Sunday, August 19, 2012

Depression

Never in my life have I experienced depression... until now. Over the last few weeks, I've noticed a change. I can't pinpoint exactly when it started but last week, I was certain of it. I spoke to my therapist about it at our session on Wednesday. She had me take the "Beck test" and according to my "score" I'm between moderate to severe. However, most of my answers lean toward a physiological depression instead of a "normal" chemical depression. She feels that medication may not help because I don't have any chemical or hormonal imbalance factors. (I know I'm not explaining it like she did but I don't really know how.) She said we would continue to work through and discuss it more at my next session. I don't really want medication. That just makes me feel weak. I was embarrassed for saying anything to begin with and agreeing to do the test.

No offense to anyone else but I've never thought of myself as one of "those" people (depressed people). I've always been the person who manages a smile or manages an "over-coat" to life's ups and downs. I've become pretty good at it. I don't like people thinking of me as "less than". I'm extremely private when it comes to my feelings and talking about them. My therapist knows more than anyone and even then, it's taken over a year to even start being honest and open with her. There is just something scary and intimidating about looking at a person (any person) and bearing my soul to them. I think that's why I tend to like this blog and my online friendships. I have the safety and protection of my screen between us.

I hate the way this feels. Every time I feel like I'm having a good day or thought, something starts to pull me back into a dark hole. It sucks.

August 19th Day of Hope


August 19th is a day to break down the walls of society that keep pregnancy, infant and child loss a hush hush subject. People view the death of a baby as just a sad thing that happened. These babies, that die, are not sad things that happened. They are people... much loved and wanted children.
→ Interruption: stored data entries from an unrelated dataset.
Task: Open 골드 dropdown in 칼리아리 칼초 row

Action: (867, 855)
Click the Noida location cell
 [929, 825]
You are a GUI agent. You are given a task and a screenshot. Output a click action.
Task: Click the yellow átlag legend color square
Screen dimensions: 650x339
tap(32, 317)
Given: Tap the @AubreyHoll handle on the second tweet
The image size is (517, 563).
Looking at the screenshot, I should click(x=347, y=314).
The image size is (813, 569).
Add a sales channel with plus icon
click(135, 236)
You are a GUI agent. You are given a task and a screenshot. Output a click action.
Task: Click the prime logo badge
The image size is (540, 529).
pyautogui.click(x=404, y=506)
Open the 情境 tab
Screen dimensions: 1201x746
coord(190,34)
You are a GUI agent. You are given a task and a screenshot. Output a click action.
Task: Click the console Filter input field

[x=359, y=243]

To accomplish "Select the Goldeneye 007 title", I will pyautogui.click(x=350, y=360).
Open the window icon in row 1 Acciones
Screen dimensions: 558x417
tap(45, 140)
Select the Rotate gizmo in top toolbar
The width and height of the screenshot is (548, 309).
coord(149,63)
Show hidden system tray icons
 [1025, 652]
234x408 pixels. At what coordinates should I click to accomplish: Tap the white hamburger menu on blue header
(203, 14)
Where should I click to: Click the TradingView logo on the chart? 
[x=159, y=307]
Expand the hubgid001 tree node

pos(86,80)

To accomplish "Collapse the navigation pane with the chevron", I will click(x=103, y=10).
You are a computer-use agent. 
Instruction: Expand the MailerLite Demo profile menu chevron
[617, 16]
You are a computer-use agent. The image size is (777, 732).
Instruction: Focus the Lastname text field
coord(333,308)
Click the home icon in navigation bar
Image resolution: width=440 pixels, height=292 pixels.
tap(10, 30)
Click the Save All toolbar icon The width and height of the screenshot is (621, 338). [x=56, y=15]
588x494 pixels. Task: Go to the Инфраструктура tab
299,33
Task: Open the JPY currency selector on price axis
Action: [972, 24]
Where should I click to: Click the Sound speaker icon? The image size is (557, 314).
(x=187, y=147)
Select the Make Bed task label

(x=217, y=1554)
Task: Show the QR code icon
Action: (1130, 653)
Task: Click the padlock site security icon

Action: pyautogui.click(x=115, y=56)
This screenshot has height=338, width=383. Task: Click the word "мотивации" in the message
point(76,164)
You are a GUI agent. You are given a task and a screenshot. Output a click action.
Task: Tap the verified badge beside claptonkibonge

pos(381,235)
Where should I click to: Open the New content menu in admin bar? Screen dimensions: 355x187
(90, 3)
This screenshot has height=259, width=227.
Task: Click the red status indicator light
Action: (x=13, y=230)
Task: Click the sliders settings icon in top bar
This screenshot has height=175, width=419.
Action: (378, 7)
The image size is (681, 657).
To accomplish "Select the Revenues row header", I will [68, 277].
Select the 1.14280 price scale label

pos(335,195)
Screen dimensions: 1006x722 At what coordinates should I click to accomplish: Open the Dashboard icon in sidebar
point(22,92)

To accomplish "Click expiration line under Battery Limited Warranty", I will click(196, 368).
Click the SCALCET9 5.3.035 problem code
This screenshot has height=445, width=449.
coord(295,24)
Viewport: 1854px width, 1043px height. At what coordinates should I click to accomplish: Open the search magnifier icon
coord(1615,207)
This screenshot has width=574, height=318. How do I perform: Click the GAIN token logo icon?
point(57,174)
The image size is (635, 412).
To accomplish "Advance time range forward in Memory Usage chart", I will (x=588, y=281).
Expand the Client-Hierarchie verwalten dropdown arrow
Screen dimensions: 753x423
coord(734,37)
They are brothers, sisters, nieces, nephews, grandsons and granddaughters.

August 19th is about openly speaking about these children and celebrating their short lives. By having this special day, once a year, we get people speaking about pregnancy, infant and child loss. By doing this we break those walls down so that people are not afraid to speak about these children anymore.

Today and every day I remember my baby, Nathan. I will never stop loving him and missing him. He will never be forgotten by me.